EXERCISE INSTRUCTIONS = Please locate each line in the items that contains the string "icon" and copy those lines out in full.

Records of locating words and elements:
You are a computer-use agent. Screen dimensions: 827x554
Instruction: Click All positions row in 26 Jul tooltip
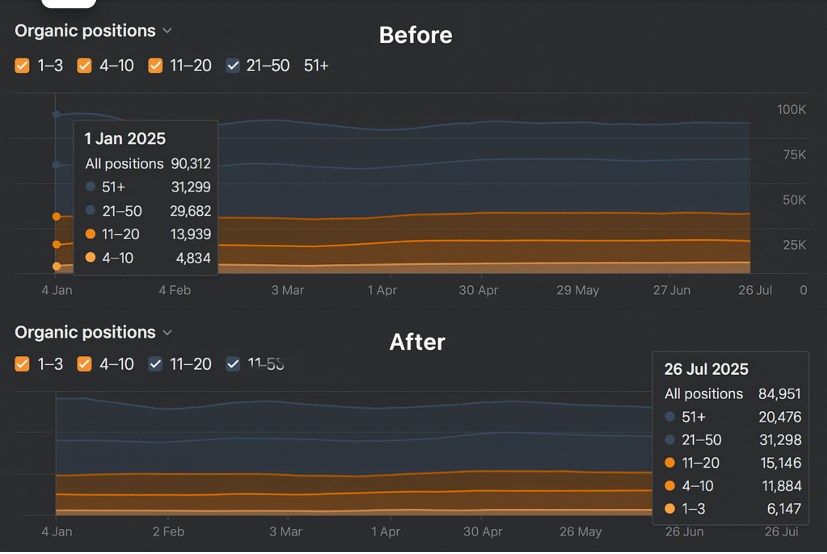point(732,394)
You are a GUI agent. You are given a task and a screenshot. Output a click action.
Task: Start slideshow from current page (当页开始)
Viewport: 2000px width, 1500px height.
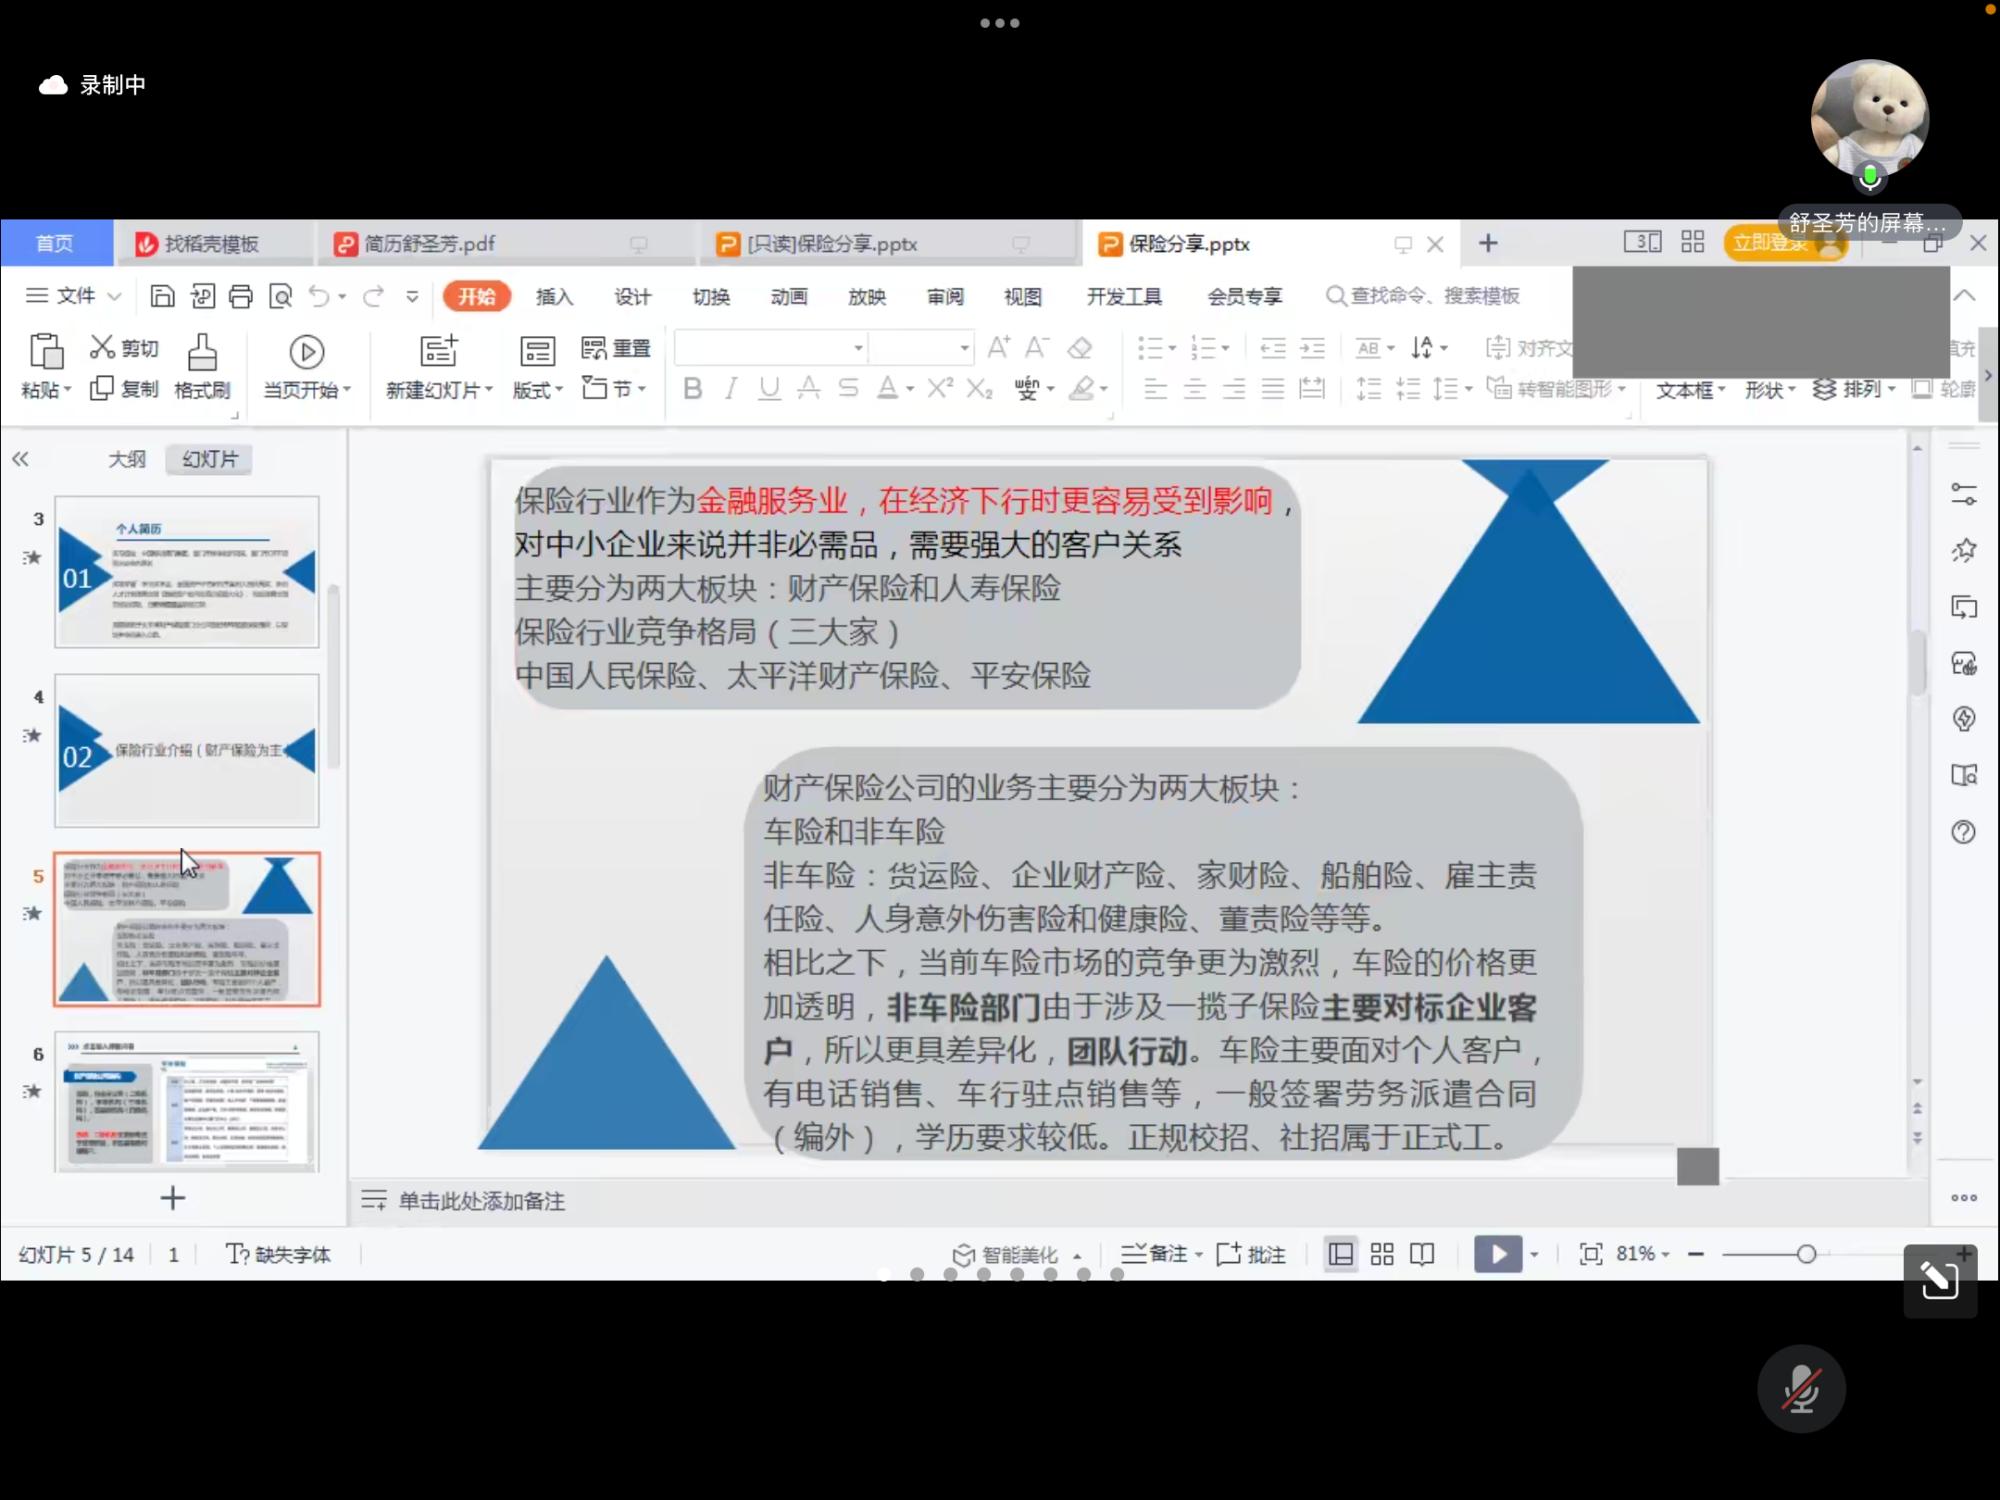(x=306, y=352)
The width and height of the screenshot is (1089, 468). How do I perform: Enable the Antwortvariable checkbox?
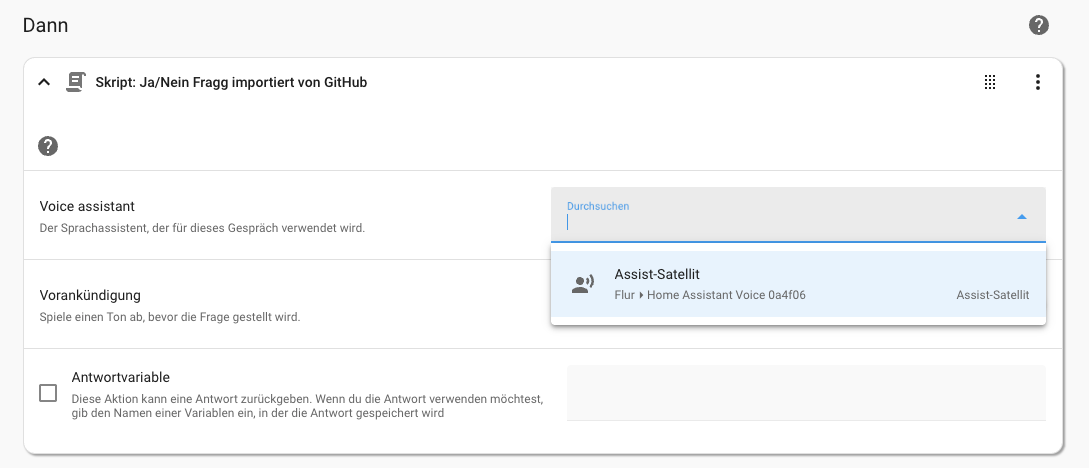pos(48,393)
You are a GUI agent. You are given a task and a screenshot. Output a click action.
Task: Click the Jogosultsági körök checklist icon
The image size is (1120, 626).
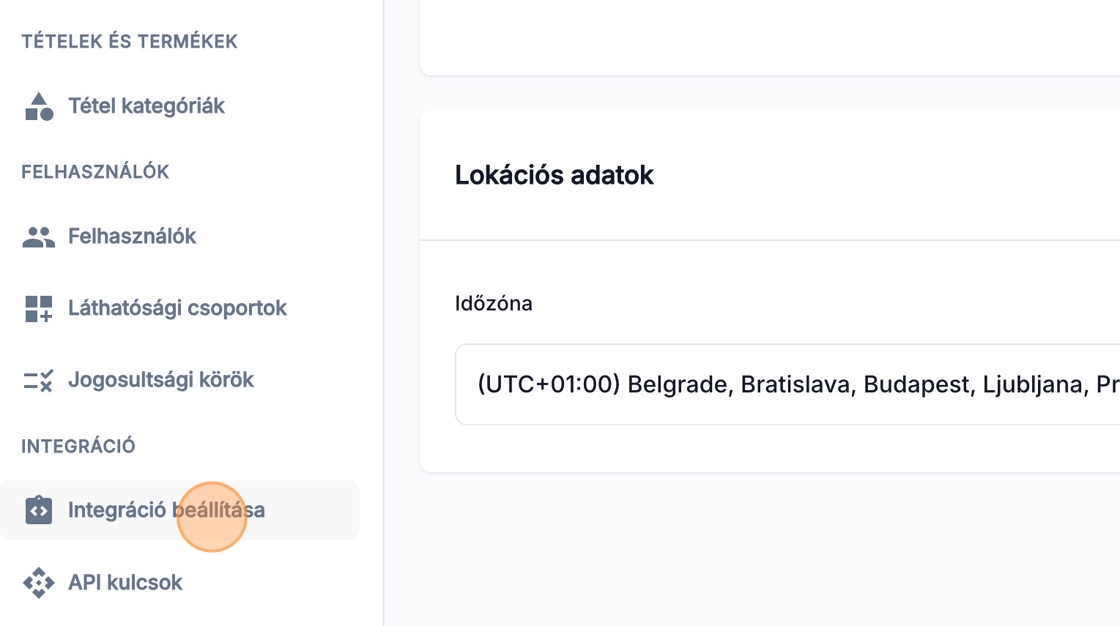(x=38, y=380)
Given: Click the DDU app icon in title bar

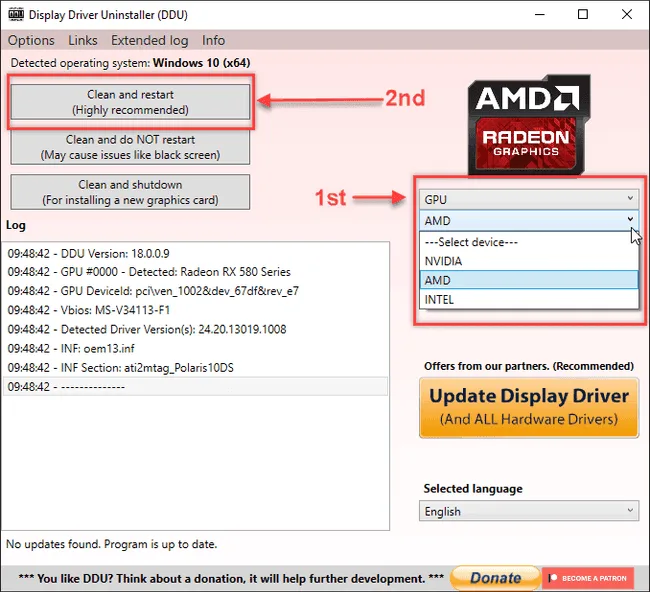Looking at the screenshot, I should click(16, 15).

RESPONSE TO THIS TASK =
Task: Click the Jogosultsági körök checklist icon
Given: Click the DDU app icon in title bar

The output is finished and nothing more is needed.